Boston Arena Christmas Tournament

Tournament information
- Sport: College ice hockey
- Location: Boston, Massachusetts
- Number of tournaments: 17
- Format: Single-elimination, round-robin
- Venue: Boston Arena
- Teams: 4–9

Final champion
- Boston University

= Boston Arena Christmas Tournament =

The Boston Arena Christmas Tournament was a mid-season college ice hockey tournament with the first iteration played in late December 1953. It was held 17 times over an 18-year span and was discontinued after the 1970 edition.

==History==
The Boston Arena, which had served as a home for several college ice hockey programs, began hosting a tournament held between Christmas and New Year's starting in 1953. Boston University, which then played its home games at the Arena, served as the host for the tournament.
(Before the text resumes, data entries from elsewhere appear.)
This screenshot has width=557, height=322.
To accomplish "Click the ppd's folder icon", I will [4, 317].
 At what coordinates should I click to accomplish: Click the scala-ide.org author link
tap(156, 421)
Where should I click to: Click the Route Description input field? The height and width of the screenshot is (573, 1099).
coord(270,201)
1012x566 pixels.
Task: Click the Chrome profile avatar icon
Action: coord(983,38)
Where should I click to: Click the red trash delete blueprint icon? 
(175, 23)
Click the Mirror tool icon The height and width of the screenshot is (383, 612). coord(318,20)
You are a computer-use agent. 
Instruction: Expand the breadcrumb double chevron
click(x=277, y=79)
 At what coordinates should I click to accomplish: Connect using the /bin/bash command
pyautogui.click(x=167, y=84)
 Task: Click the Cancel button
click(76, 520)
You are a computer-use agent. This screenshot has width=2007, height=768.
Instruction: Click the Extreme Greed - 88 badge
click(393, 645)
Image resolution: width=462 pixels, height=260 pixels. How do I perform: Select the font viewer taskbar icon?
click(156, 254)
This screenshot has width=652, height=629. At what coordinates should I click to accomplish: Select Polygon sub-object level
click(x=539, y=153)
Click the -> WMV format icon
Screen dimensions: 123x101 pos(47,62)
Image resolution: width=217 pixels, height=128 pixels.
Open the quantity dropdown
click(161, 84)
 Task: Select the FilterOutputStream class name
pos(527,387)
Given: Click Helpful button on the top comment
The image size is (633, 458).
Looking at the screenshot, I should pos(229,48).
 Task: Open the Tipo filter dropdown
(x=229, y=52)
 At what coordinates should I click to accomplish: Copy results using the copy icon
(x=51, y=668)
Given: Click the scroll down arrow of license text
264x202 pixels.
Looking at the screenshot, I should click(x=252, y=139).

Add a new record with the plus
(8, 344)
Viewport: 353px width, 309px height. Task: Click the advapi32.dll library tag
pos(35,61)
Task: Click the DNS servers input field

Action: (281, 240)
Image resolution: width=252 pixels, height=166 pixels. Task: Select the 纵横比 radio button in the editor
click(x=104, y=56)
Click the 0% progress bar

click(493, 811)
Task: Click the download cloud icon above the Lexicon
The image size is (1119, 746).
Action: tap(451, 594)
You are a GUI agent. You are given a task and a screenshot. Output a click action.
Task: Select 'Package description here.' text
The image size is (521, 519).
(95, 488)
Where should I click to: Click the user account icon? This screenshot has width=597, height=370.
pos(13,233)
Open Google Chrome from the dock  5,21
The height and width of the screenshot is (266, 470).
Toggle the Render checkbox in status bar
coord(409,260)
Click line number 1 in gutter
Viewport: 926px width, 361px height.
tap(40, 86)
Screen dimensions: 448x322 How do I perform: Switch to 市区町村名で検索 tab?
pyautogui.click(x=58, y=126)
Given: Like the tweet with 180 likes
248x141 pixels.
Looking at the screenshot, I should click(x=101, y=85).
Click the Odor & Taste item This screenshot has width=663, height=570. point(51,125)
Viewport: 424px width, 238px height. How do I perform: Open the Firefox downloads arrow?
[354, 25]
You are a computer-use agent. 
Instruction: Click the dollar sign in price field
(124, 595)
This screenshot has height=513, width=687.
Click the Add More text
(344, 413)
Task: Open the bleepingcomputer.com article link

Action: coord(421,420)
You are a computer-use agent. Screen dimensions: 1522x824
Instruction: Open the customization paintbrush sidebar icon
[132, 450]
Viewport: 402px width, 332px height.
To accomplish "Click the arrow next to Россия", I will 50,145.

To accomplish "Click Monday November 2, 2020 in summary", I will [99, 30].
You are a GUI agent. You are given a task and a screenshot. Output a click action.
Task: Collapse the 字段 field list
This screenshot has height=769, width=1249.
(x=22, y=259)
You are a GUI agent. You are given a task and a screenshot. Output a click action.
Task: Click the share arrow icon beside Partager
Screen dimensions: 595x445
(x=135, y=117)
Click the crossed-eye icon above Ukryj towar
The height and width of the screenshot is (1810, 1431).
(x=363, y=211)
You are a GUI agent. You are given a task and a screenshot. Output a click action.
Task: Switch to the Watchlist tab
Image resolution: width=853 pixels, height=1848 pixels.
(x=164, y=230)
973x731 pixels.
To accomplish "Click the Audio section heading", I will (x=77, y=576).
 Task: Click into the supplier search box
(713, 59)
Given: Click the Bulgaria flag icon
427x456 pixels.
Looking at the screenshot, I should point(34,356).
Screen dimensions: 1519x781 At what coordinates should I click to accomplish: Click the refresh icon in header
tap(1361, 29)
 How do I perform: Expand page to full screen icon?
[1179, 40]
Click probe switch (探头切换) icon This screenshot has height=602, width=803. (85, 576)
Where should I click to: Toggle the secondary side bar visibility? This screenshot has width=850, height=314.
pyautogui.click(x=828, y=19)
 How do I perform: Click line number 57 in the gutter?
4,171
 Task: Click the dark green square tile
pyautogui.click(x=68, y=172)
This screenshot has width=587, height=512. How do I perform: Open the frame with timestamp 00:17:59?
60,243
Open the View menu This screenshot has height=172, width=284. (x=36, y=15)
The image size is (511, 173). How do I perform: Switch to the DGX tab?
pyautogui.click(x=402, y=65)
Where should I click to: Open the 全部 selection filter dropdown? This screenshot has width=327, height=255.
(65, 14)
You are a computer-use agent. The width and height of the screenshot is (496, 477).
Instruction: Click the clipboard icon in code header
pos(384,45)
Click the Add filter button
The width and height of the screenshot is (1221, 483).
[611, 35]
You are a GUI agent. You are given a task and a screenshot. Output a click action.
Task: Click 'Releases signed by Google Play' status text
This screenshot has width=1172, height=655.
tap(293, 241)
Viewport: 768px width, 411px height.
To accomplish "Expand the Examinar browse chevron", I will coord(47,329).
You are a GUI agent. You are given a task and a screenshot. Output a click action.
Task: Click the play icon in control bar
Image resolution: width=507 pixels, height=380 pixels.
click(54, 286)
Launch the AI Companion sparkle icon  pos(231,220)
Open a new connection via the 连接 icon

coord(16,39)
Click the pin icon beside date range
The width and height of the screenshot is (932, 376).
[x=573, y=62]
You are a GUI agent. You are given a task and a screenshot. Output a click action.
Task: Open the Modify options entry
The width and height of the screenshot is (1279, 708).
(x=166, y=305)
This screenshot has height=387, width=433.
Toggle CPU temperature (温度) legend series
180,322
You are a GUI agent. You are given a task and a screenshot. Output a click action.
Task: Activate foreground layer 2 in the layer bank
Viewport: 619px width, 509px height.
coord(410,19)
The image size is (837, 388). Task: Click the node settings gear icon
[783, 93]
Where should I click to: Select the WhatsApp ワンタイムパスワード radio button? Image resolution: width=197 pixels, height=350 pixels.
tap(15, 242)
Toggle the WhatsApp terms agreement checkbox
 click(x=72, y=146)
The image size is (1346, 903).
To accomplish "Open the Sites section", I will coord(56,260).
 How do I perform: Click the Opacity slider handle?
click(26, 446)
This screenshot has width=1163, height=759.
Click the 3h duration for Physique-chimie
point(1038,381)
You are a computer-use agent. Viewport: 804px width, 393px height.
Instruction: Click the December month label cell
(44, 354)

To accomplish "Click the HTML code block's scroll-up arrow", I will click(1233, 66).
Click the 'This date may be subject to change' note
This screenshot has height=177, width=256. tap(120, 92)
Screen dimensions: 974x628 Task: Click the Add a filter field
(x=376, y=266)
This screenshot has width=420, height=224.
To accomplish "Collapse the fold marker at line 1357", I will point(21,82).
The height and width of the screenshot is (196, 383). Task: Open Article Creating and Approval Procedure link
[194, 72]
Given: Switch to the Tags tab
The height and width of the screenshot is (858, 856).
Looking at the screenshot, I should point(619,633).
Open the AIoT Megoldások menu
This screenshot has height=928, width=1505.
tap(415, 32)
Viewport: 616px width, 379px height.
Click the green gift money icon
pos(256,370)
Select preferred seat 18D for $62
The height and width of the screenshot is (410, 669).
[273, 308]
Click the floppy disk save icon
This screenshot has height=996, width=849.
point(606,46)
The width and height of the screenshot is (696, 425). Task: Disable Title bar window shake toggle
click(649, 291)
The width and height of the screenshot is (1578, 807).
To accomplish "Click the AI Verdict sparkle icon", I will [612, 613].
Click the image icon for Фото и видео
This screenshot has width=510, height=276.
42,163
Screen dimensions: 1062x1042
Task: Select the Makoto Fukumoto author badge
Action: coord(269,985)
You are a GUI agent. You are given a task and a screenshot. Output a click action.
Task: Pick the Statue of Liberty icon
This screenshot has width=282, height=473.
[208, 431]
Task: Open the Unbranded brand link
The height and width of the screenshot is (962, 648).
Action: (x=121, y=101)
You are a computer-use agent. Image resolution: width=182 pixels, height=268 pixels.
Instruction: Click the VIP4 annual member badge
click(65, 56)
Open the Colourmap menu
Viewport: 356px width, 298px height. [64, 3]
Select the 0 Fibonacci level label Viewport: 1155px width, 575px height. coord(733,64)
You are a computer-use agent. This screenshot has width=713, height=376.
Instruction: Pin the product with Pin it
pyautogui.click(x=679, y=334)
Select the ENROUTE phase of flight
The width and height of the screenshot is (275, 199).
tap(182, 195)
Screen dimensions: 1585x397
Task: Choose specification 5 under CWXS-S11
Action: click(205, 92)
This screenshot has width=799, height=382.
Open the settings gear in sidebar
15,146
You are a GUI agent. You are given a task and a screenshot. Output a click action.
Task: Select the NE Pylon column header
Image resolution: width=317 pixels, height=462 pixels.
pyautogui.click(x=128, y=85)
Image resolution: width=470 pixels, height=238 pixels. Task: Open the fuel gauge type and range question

After a few years, Northeastern, who also played its home games at the Boston Arena, joined in on the tournament and served as co-host for the remainder of its existence.

During the first few years, the tournament format and even the number of teams changed annually. The first iteration was a simple, 4-team, single-elimination tournament. The following year, seven team participated but did not play an equal number of games. Two more teams were added for the third event, while the fourth edition reverted to a more common 8-team tournament format. In years five and six, 6 teams were invited, however, the fifth version had all participants playing three games while the following year each team played two games with a tie-breaker being held between the two top teams on the final day. After 1960, the tournament settled down and became a more common 4-team tournament. After one year with a single-elimination format, it converted into a round-robin series and remained that way for several years. The tournament was last held in December 1970, after which, Boston University moved into the Walter Brown Arena.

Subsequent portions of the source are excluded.